> **HOW TO COMPLETE THIS TASK**: Could you write out, exactly as they stand, only the lines in the listing below from the line with "Task: Click chevron" to the line with "the Przestrzenny spatial", both ends included, without the pictures?

___ MATERIAL SUPPLIED

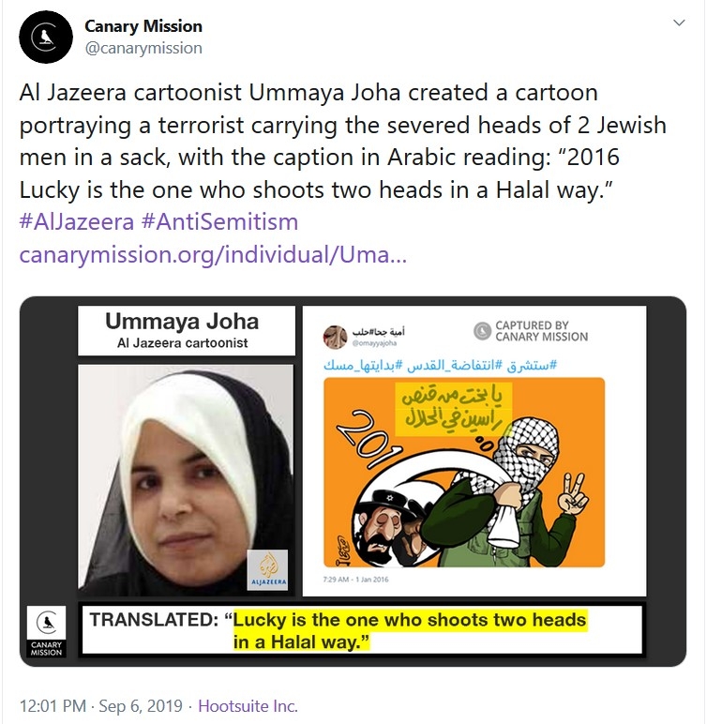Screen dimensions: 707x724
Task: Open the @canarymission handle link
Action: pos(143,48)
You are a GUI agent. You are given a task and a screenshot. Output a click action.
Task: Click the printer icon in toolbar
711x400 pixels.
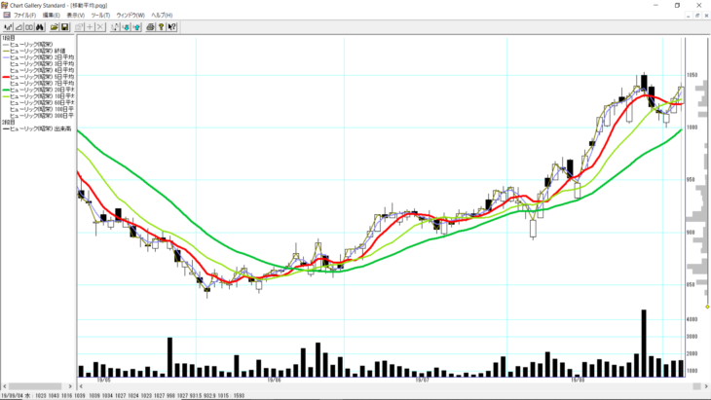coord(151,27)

______
___ MATERIAL SUPPLIED

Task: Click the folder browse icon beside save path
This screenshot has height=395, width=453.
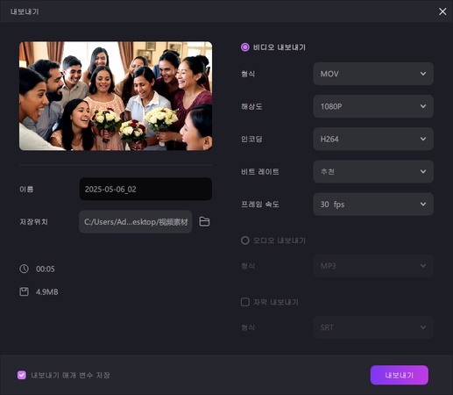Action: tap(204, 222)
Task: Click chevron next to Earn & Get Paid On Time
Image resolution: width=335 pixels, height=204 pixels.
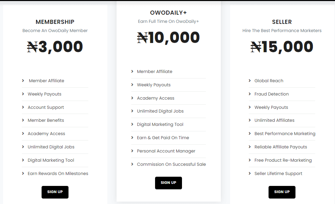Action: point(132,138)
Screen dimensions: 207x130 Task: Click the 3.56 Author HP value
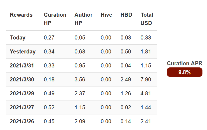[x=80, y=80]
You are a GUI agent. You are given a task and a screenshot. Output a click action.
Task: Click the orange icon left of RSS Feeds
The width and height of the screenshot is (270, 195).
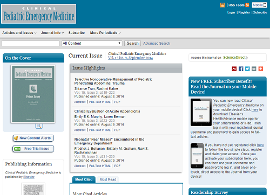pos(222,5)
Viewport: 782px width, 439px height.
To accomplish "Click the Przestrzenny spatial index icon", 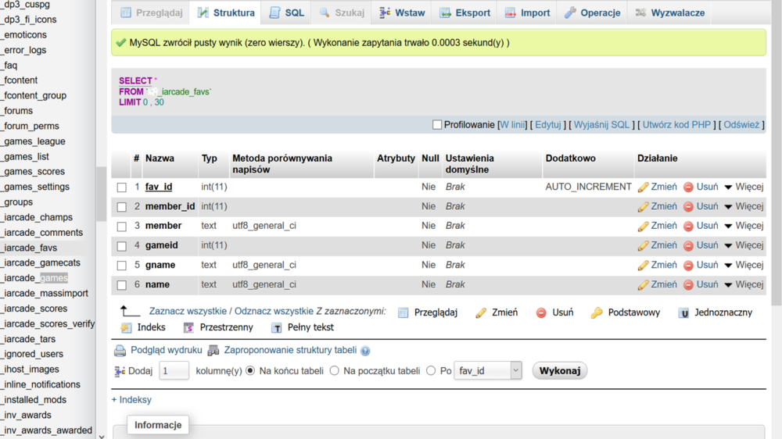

______
___ MATERIAL SUPPLIED

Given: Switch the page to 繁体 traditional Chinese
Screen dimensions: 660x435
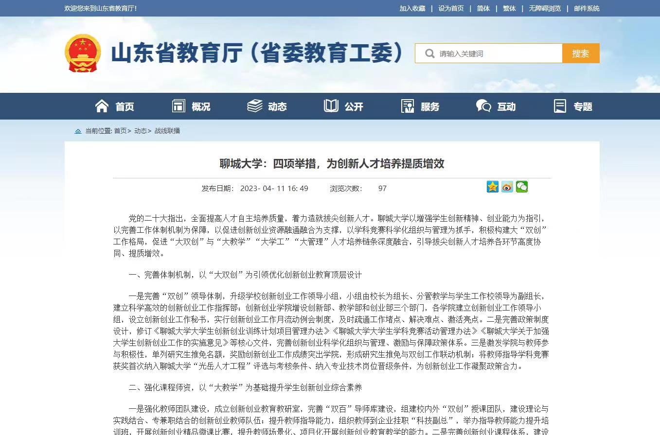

______

> **THE COMPLETED TASK**:
Task: Click chevron next to Earn & Get Paid On Time
Image resolution: width=335 pixels, height=204 pixels.
Action: point(132,138)
Screen dimensions: 207x130 Task: Click the 3.56 Author HP value
[x=80, y=80]
You are a GUI agent. You are given a task and a screenshot. Output a click action.
Task: Click the orange icon left of RSS Feeds
The width and height of the screenshot is (270, 195).
pos(222,5)
Viewport: 782px width, 439px height.
To accomplish "Click the Przestrzenny spatial index icon", 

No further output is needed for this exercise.